Voters have more trust in Labour to handle immigration and asylum than the Tories, a new poll suggests.
The YouGov poll—commissioned by the Times of London—asked voters which party they thought would be better at handling various problems affecting the country.
The results appear to show Labour ahead on issues the Conservatives have traditionally dominated at elections, including immigration, law and order, and tax.
The newspaper reported on Tuesday how 22 percent of those who took part in the opinion poll believe Labour would do a better job handling immigration and asylum compared with 16 percent for the Conservatives, and 4 percent for the Liberal Democrats.
The results come as Labour continues to attack the prime minister and home secretary’s handling of the small boats crisis and increasing asylum backlog which shadow immigration minister Stephen Kinnock described as “chaotic.”

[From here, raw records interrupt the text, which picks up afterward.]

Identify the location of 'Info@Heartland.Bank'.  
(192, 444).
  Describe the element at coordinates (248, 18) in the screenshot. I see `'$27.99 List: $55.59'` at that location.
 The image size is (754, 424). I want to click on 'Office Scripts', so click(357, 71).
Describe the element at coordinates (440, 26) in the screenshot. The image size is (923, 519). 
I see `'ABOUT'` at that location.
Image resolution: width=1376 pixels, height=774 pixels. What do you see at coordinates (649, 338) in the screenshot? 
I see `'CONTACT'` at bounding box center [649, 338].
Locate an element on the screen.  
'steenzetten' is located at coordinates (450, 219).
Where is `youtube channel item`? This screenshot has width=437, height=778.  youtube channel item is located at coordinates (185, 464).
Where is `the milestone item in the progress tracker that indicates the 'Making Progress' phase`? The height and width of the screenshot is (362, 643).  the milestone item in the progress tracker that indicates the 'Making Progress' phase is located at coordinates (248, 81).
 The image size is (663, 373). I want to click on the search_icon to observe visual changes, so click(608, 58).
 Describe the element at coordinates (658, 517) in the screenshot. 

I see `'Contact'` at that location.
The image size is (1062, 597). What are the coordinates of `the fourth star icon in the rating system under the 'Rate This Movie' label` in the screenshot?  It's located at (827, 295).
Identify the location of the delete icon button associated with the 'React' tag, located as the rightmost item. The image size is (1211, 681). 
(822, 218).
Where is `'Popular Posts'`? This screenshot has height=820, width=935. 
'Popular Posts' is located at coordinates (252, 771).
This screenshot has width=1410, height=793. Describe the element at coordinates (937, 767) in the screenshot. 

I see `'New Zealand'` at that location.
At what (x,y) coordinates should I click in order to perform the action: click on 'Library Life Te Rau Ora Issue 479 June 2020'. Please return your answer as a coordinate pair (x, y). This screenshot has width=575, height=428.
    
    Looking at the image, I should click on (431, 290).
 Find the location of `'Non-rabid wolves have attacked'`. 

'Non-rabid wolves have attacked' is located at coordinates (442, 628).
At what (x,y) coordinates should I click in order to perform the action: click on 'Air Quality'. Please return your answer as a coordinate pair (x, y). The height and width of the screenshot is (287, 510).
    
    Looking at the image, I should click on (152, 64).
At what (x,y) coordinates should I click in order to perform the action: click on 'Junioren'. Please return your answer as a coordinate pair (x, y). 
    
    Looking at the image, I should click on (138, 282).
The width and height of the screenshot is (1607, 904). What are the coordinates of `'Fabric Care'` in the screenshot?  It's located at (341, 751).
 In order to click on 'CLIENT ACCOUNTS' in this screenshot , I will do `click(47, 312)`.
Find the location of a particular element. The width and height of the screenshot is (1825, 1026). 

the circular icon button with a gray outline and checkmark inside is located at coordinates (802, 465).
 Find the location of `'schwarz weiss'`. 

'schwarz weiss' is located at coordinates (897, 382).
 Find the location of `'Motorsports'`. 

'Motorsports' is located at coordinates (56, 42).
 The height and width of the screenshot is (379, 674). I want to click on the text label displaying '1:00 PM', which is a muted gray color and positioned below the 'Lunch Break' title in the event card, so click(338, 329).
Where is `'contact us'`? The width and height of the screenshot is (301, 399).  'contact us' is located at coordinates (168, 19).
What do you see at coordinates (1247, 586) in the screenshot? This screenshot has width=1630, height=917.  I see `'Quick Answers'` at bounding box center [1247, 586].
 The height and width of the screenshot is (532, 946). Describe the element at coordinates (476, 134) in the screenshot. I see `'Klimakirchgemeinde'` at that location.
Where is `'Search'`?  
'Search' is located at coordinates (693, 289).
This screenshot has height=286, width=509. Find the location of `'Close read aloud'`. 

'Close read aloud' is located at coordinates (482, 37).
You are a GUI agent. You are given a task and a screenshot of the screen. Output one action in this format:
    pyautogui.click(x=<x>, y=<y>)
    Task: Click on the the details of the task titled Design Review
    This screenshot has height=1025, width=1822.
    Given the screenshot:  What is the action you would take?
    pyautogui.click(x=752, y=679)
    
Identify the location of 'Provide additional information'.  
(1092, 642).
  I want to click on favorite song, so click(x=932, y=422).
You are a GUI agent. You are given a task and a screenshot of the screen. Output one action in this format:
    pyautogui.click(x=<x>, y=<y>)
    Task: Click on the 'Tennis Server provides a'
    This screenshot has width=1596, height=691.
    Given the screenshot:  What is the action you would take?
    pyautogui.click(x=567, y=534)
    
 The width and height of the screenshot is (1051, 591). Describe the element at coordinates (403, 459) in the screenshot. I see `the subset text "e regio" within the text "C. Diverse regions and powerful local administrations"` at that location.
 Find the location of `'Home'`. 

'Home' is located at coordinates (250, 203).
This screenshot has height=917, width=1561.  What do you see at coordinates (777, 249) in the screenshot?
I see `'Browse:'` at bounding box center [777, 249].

However, the YouGov poll results show that more people are undecided over the main parties’ plans, suggesting that Prime Minister Rishi Sunak could yet win round floating voters before the general election.
The Times says that in total, 26 percent were unsure and 20 per cent rejected all the options, with the remainder saying they supported another party’s plans.
The poll also tested voters’ reactions on ten policy areas to determine which party they trusted most with issues that could decide the election.
In total, Labour was more trusted across nine of the ten questions polled and the Conservatives were ahead only on the issue of defence and security.
Small Boat Crossings
The newspaper says the poll suggests that Labour’s aggressive targeting of issues traditionally important to Conservative voters could be paying off.
Over the weekend Rachel Reeves, the shadow chancellor, ruled out introducing a wealth tax or increasing the top 45p rate of income tax and the party is now increasingly set on drawing attention to Mr. Sunak’s record on small boats crossings.
Labour accused the government of allowing a record number of arrivals in the past 12 days after 3,014 migrants arrived between August 16 and August 27.
Mr. Sunak’s press secretary defended his record, pointing to the overall number of crossings being lower than the record-breaking figures of last year and Labour’s refusal to vote with the government on measures designed to prevent people smugglers ferrying people across the Channel.
Speaking to the Times, the press secretary said: “Small boats crossings are down by around 15 per cent compared to last year thanks to the radical action that this Conservative government has taken, despite forecasts of crossings increasing.
“Thanks to the action this government has taken, including passing the toughest laws ever to tackle illegal boat crossings, strike deals with our allies to return illegal migrants and increase patrols on the Channel, we are making progress to deter and stop these dangerous boat crossings, unlike the Labour Party who have voted against these measures at every turn and have presented no alternative plan to the British people.”
On Monday, Home Secretary Suella Braverman rejected any suggestion it was a mistake to pledge to stop small boats crossings, as she hit out at “a range of forces” seeking to block ministers.
“It’s what the British people expect of us,” she told Sky News.
“It’s what I passionately believe is the right thing to do. And we are making progress. We’ve passed our landmark legislation.
“But let’s also be clear about what we’re up against. We’re up against a range of forces which are intent on stopping us—whether it’s immigration lawyers, charities, NGOs, many of whom have very close links with the Labour Party, operating night and day to stop us from delivering this pledge through legal challenges in the courts.”
In addition to winning over voters on issues where the Conservatives have traditionally been strong, the poll appears to show that Labour maintains a lead in areas where it has often been ahead in the past.
Of all the policy areas, Labour’s most significant lead came on the NHS, where 39 percent of voters backed its handling of the health service compared with 12 per cent for the Conservatives.
On education and schools, Labour had a lead of 35 percent to 15.
On housing the figures were 33 percent to ten, and on the economy 25 per cent to 21.
The Labour party was also ahead on Brexit, with 19 per cent favouring its policies compared with 17 percent for the Tories.